To do that, apply the decorator @comet_ml.integration.metaflow.comet_skip
to the Metaflow step you want to skip. Here is an example where the iteration
step won't create 20 Comet experiments:
from comet_ml.integration.metaflow import comet_flow, comet_skip
@comet_flow(project_name="metaflow-loop-acceptance-test")
class LoopFlow(FlowSpec):
@step
def start(self):
self.values = list(range(20))
self.next(self.iteration, foreach="values")
@comet_skip
@step
def iteration(self):
print("Called with %d" % self.input)
self.double = self.input * 2
self.next(self.join)
@step
def join(self, inputs):
self.results = [input.double for input in inputs]
self.next(self.end)
@step
def end(self):
print('\n'.join([str(x) for x in self.results]))
Warning
When a step is skipped, a Comet experiment is still accessible through self.comet_experiment
. Calls to logging methods (like self.comet_experiment.log_metrics
) will continue to work but all data will be discarded.

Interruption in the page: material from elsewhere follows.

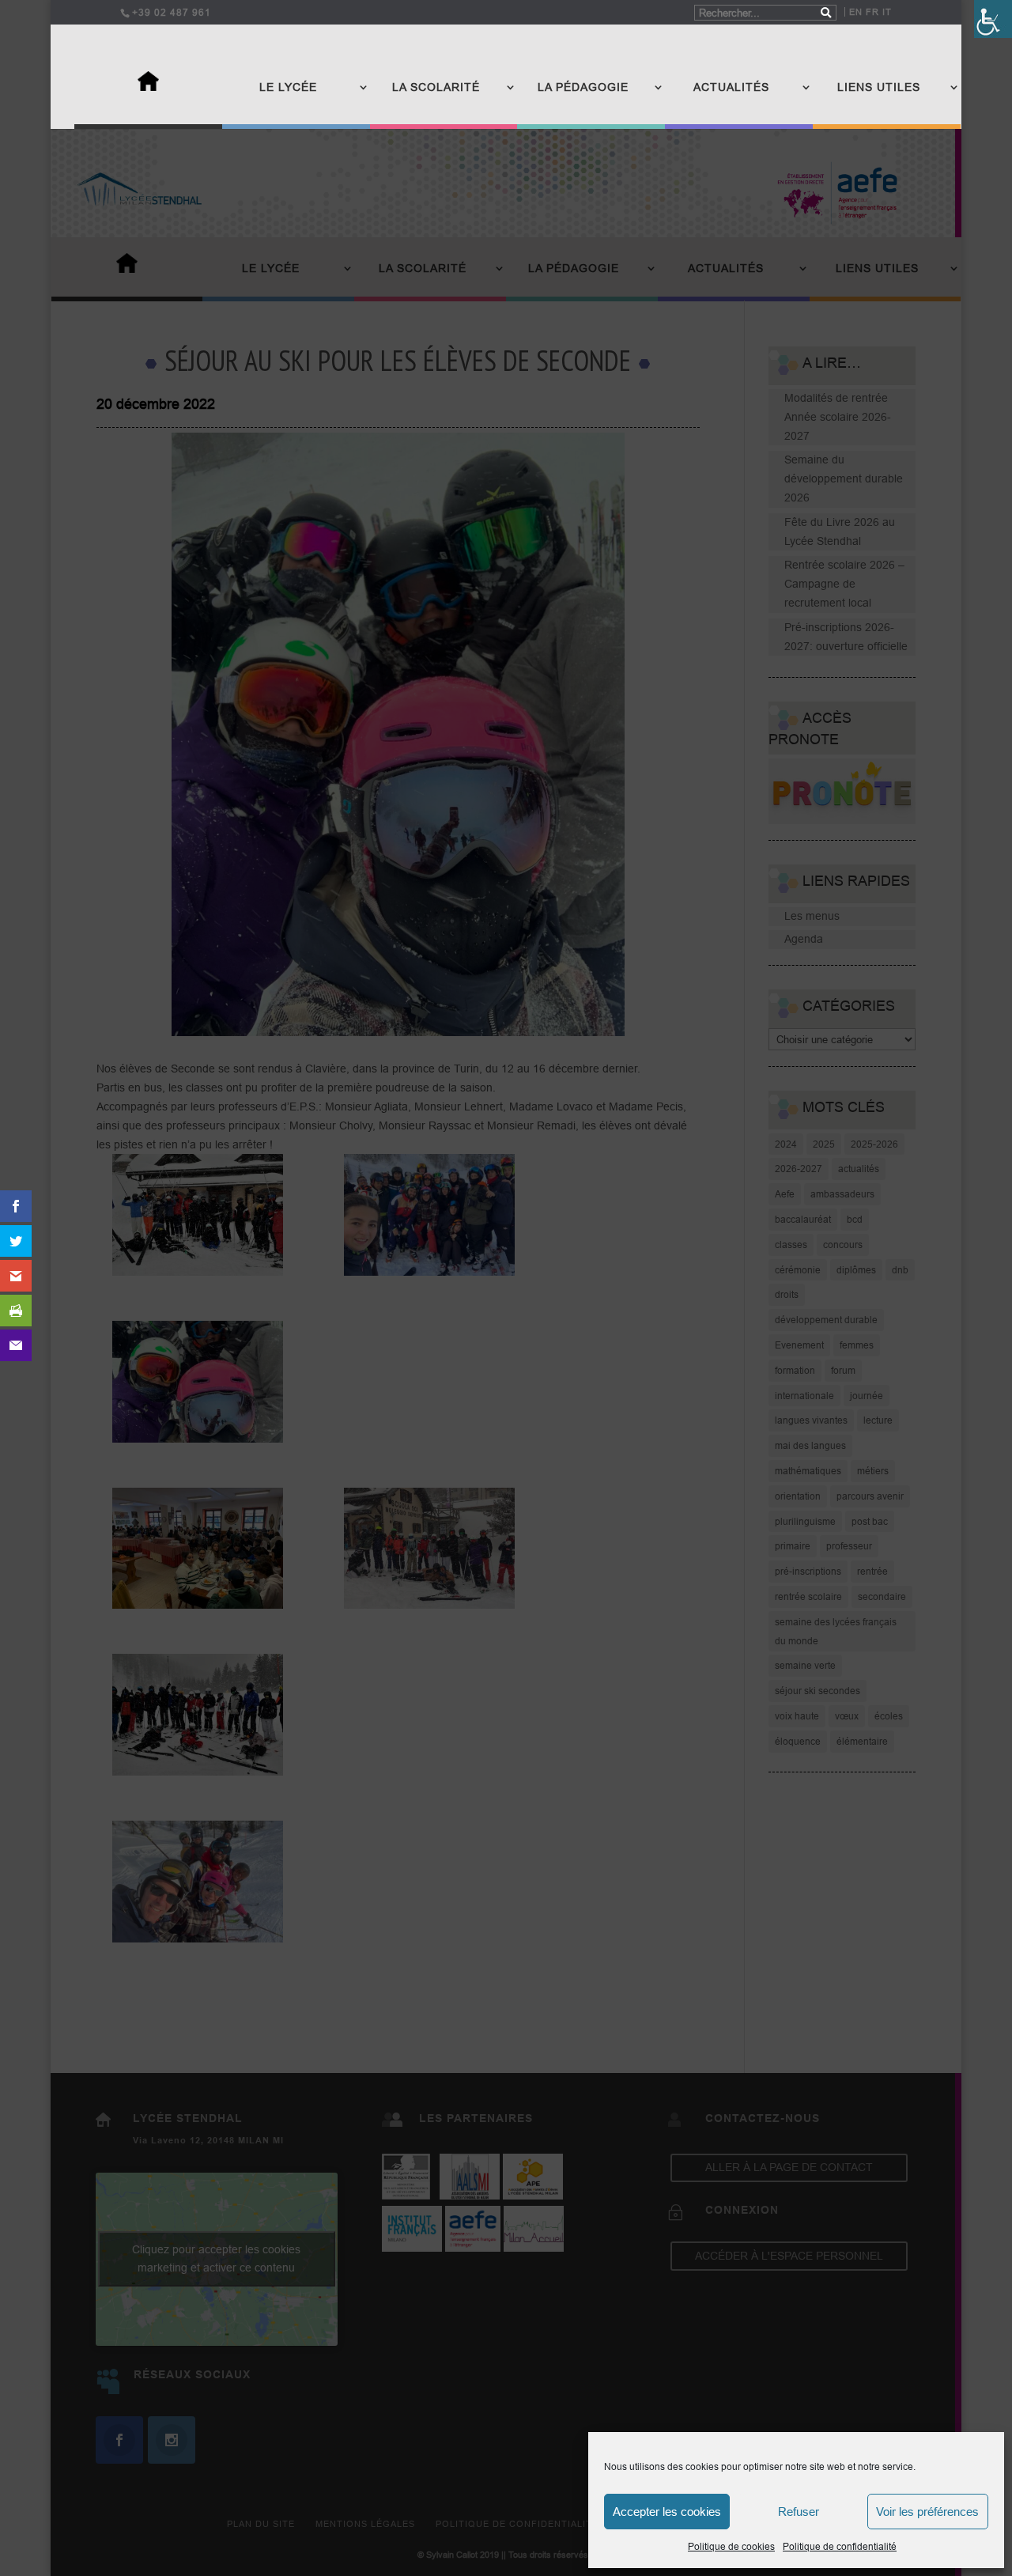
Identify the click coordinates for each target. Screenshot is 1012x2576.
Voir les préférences (927, 2511)
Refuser (798, 2511)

Configure Comet for Metaflow¶
The comet_flow
decorator can be called, either without any arguments or with the following arguments:
Argument Name | Argument Type | Description |
---|---|---|
project_name | String | The Comet Project name to use. |
workspace | String | The Comet Workspace name to use. |
# TODO
experiment = comet_ml.start(
log_graph=True, # Can be True or False.
auto_metric_logging=True # Can be True or False
)
Add or remove these fields from your .comet.config
file under the [comet_auto_log]
section to enable or disable logging.
[comet_auto_log]
graph=true # can be true or false
metrics=true # can be true or false
export COMET_AUTO_LOG_GRAPH=true # Can be true or false
export COMET_AUTO_LOG_METRICS=true # Can be true or false
For more details on the arguments, see Experiment.__init__
.
These arguments will impact all Experiments created by the integration, the run Experiment and all of the task Experiments.